After a week-long delay, Maine’s elver, or baby eel, season started on Monday, March 30. Fishermen use nets to catch the baby eels as they head up into Maine rivers each spring.
Maine’s Department of Marine Resources opened the season after implementing new covid-19 protections (consistent with Centers for Disease Control guidelines) for the lucrative fishery, which had a statewide value of more than $20 million and an average statewide price of over $2,000 per pound last year.
Maine is just one of two states that allow elver fishing. Most harvested in Maine rivers are shipped live to Asia, where they are raised to adulthood before being sold globally as seafood or sushi.
The new rules for this season include maintaining 6 feet distance between buyers and harvesters, as well as allowing those elver fishermen who are the most vulnerable to stay home and let another harvester catch in their place.
The rules call for maintaining social distancing at all times (fishing and selling); spreading out fishing effort on the rivers as much as possible; encouraging fishing as close to home as practical; avoiding traveling throughout the state; and limiting each transaction to one pound or more.
Dawn Bernier, a buyer in Waldoboro, Maine, agreed to closely follow all rules that are designed to minimize the risk of the spread of coronavirus. Bernier and her brother operate Bailey's Seafood, and have been buyers since 2012, but her family has been in the elver business for 30 years.
So far, says Bernier, harvesters are earning $500 per pound, compared to around $2,000 per pound at the start of last year's season. Bernier says lower prices are tied to uncertainty in Asian markets and new shipping restrictions caused by the pandemic, but also the snow on start day, and now cold rain.
Bernier estimates that about a few hundred pounds may have been harvested statewide so far. The total quota this year is 9,688 pounds, which includes quotas for Maliseet, Micmac, Passamaquoddy and Penobscot Nations.
Bernier is one of three or four exporters in Maine that ship their product to Asia. But, says Bernier, the market is "very, very unsteady this year. Buyers are nervous.” Last year, Bernier shipped five to six times a week, but this year dealers in Maine can only ship three times a week, she says. It amounts to about 180 to 220 pounds of elvers per shipment.
These new strict restrictions “are going to be challenging if you only have two to three flights a week to get the eels out of the country,” says Bernier.
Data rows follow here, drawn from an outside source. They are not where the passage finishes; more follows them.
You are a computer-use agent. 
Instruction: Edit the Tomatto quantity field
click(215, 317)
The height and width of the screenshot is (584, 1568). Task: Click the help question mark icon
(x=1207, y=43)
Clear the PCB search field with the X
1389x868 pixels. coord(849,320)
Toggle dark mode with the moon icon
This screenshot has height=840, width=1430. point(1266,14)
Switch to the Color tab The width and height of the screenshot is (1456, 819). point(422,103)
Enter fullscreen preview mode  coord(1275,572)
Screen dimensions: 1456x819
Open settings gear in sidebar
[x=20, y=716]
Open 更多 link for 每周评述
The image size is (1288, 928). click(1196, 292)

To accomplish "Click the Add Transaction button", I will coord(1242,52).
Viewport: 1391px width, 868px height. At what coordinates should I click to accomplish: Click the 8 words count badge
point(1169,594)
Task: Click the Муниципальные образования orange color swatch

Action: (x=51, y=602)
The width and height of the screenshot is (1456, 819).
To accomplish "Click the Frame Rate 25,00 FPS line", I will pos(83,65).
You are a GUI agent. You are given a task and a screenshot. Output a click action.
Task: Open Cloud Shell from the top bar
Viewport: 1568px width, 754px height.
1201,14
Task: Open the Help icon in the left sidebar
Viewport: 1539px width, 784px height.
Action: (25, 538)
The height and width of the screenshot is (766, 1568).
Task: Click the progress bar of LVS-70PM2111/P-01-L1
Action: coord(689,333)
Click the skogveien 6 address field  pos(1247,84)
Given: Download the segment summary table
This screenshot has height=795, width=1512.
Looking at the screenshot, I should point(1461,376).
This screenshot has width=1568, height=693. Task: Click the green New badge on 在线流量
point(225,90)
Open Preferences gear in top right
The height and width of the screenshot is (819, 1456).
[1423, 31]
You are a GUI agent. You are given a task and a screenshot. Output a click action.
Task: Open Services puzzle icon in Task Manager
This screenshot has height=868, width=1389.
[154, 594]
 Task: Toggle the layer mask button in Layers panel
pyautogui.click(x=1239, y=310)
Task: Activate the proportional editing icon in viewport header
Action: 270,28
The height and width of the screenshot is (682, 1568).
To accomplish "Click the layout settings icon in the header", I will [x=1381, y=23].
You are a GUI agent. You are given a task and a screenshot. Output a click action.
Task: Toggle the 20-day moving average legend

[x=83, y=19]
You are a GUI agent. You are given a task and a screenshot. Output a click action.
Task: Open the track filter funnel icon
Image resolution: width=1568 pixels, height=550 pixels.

She says she hopes to see those flights increased, but says they could be decreased, also.
Cory Hawkes manages the Maine Eel Trade & Aquaculture buying station in Waldoboro, which also ends up exporting their product.
“There are also indirect flights to Asia, but we don’t prefer those'' since the plane could land and be delayed before arriving at the final destination. “As far as I know, the markets are still wanting the eels,” adds Hawkes, “but that was last I heard before they decided against the 2020 Summer Olympics in Japan. That move might impact Asian markets as well, but hopefully not.
“Social distancing isn’t in the vocabulary of many fishermen. It’s hard to do, but we have to be safe.”
Bernier says the newly imposed rules are a positive step in an uncertain time. She says she’s become somewhat of an informal “go-to” person for elver fishermen who have questions on safety, and she herself is in a high-risk population.
“Many of our fishermen are also elderly, which makes them susceptible,” she says. “We have to protect them.”